Over the past 30 years China’s state sector has assumed the guise of Western corporations, listed companies on foreign stock exchanges and made use of such related professions as accountants, lawyers, and investment bankers. This camouflages its true nature: that of a patronage system centered on the Party’s nomenklatura. The huge state corporations have adopted the financial techniques of their international competitors and raised billions of dollars in capital, growing to an economic scale never seen before in all of Chinese history. But these companies are not autonomous corporations; they can hardly be said to be corporations at all. Their senior management and, indeed, the fate of the corporation itself, are completely dependent on their political patrons. China’s state-owned economy is a family business and the loyalties of these families are conflicted, stretched tight between the need to preserve political power and the urge to do business. To date, the former has always won out.

Of course the “National Champions” dispose of great wealth and, consequently, interest groups within the Party have formed around what one official once called “these cash machines.” But misjudgment forms the character of all human beings; a simple misstep can bring down a powerful wealth machine and the families behind it. The issue then becomes how to remove the political targets while preserving the machine. The “Party”—that is, the winning interest group—can intervene for any convenient reason, changing CEOs, investing in new projects or ordering mergers. Due to these characteristics, the adoption of laws, accounting standards, markets, and other mechanisms of international capitalism are just examples of the formalism that characterizes China today. The names are the same as in the West, but what things are and how they work is hidden beneath the surface. Given the state’s scale in critical sectors, together with the enormous power of the government, the influence of this patronage system pervades all aspects of China’s economy. It inevitably undermines the very contents of its superficially internationalized institutions.
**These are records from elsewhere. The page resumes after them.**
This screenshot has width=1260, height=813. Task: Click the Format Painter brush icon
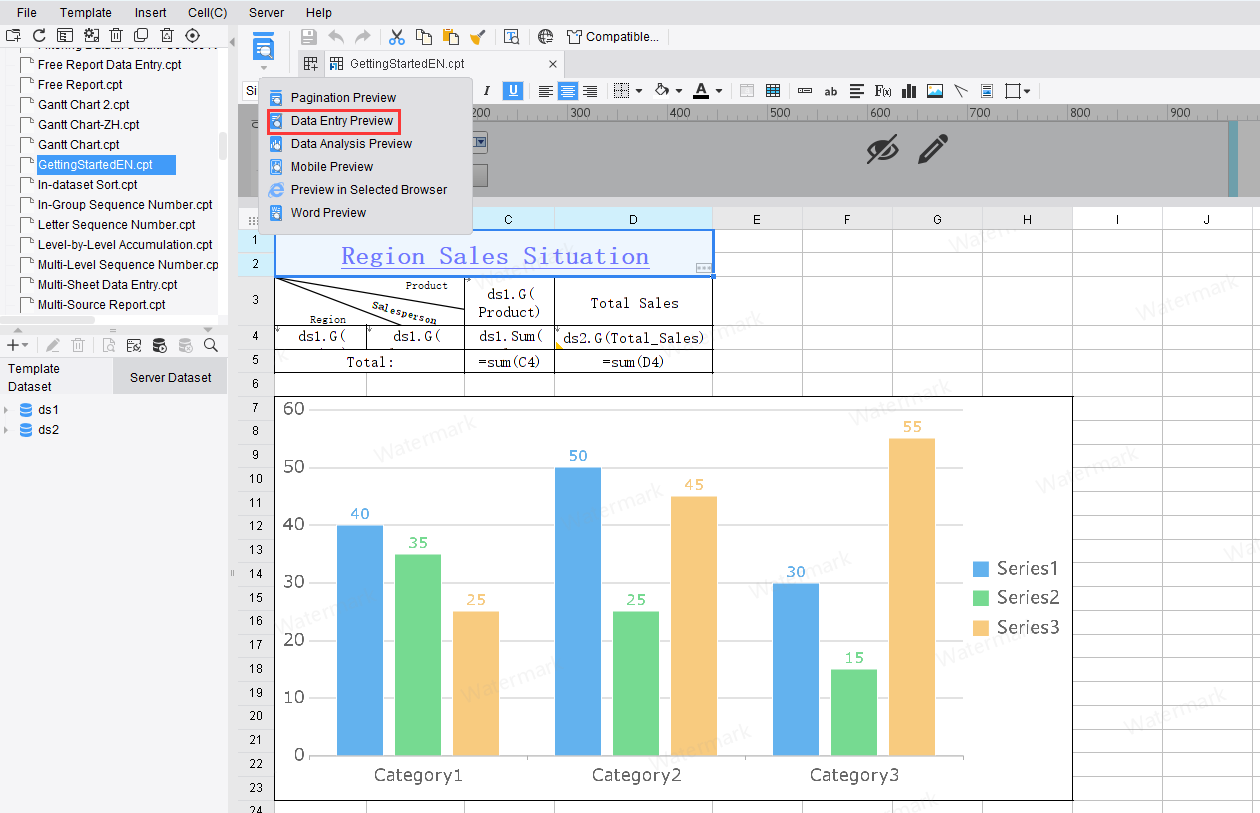coord(478,37)
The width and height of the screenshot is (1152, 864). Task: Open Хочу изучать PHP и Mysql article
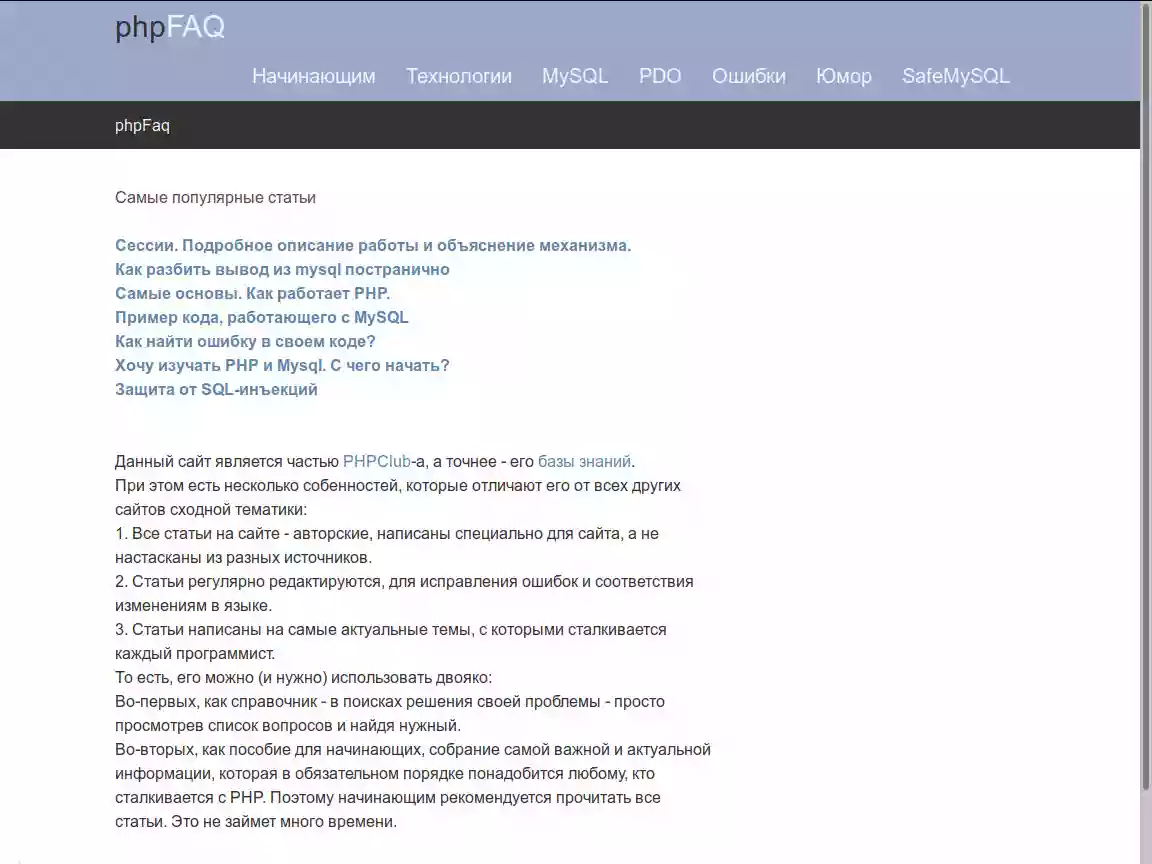coord(282,365)
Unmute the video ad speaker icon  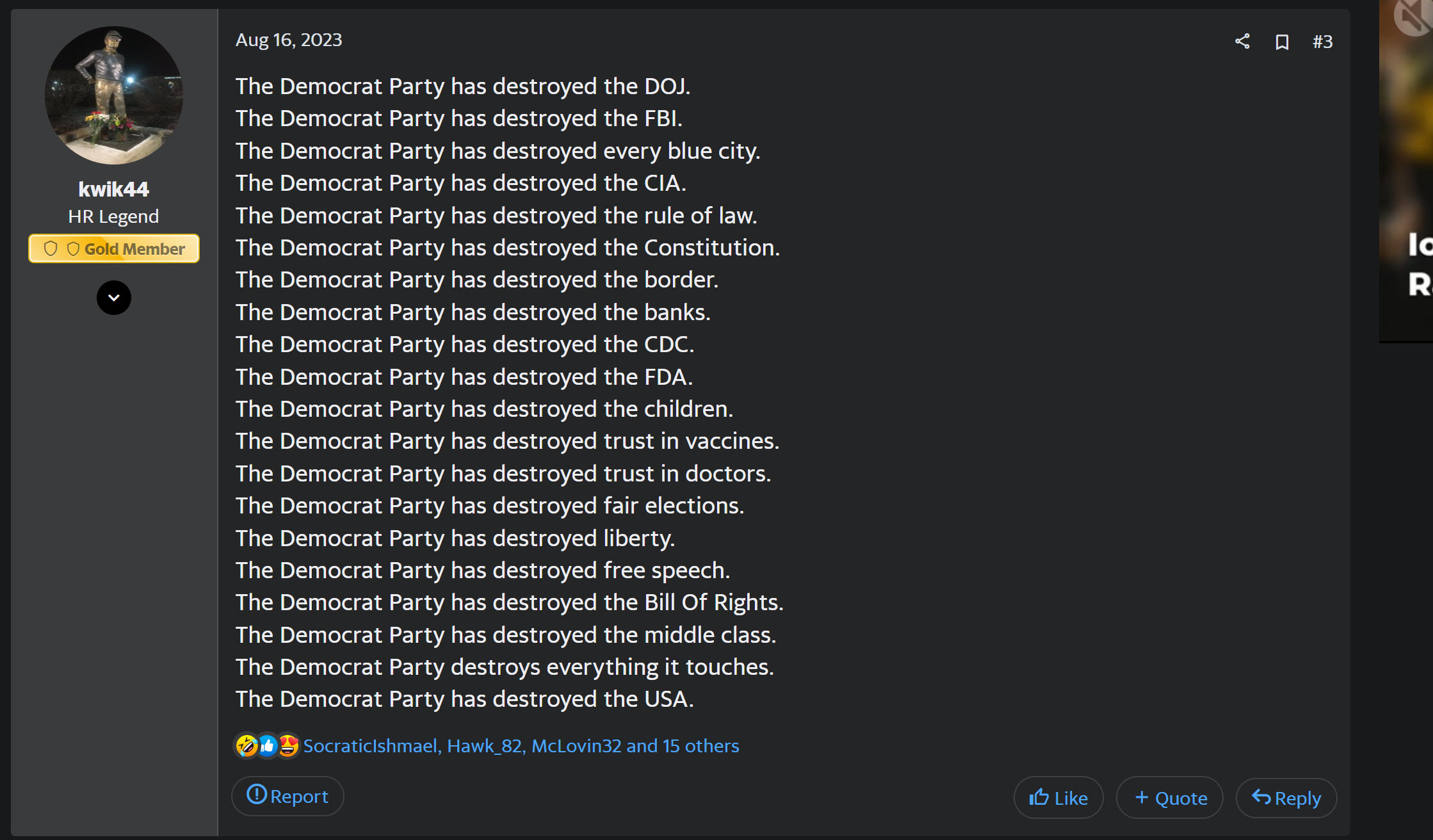1414,15
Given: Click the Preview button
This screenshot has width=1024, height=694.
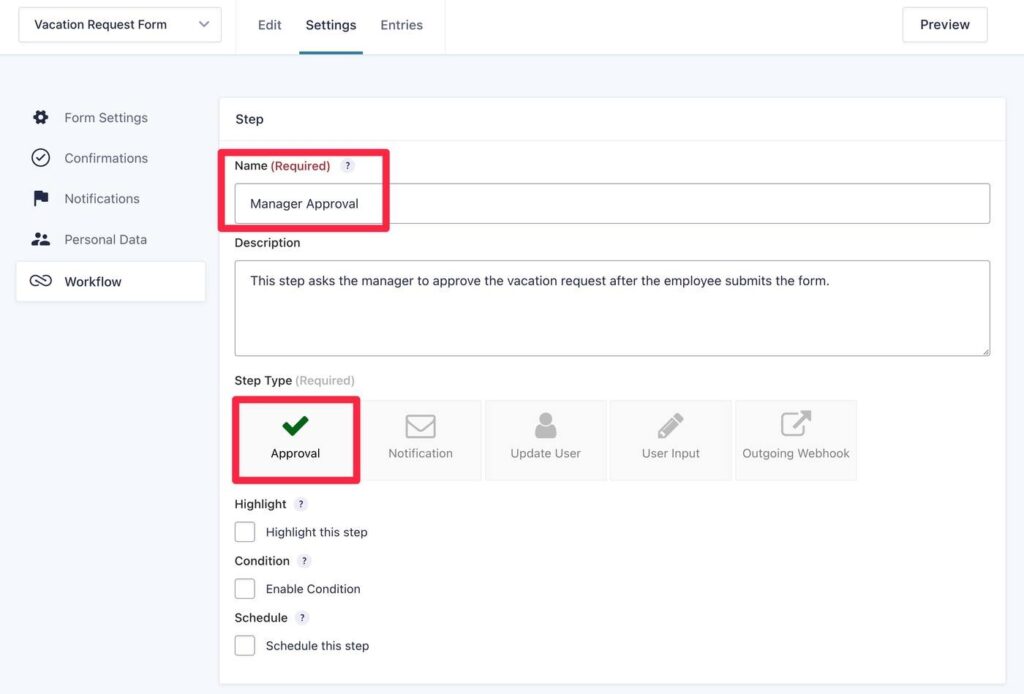Looking at the screenshot, I should [944, 24].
The 30 years encompassed by the policy of reform and opening have been the most peaceful and economically successful in the past 170 years of China’s history, lifting more than 300 million people out of poverty. This achievement must be acknowledged. But the character of China’s style of capitalism is marked deeply by how the political elite has coalesced around certain institutions, corporations and economic sectors, how the government and various interest groups have used Western financial knowledge, and the crises the state has met along the way. After all, every country and all economic and political systems experience booms and busts, scandals and wild speculative sprees. The difference lies in how each country manages the aftermath. The aim of this book is to pull back the edge of the Chinese curtain and peer at what is behind, to match the reality of the system’s operations with the familiarity of the names it uses to describe them and then to look into the future in the belief that a straight forward look will benefit all.


1 See Xing 2007: 739.

2 This figure could be much higher since the market capitalizations of H-share companies listed on the HKSE value only the H-shares, excluding all other shares.

3 See Wu 2009.

4 For greater detail, see Walter and Howie 2006: Chapter 9.

5 The PBOC’s statement in June 2010 that the yuan is free to float against a basket of currencies remains just that, a statement, and is unlikely to lead to significant change in the currency’s value.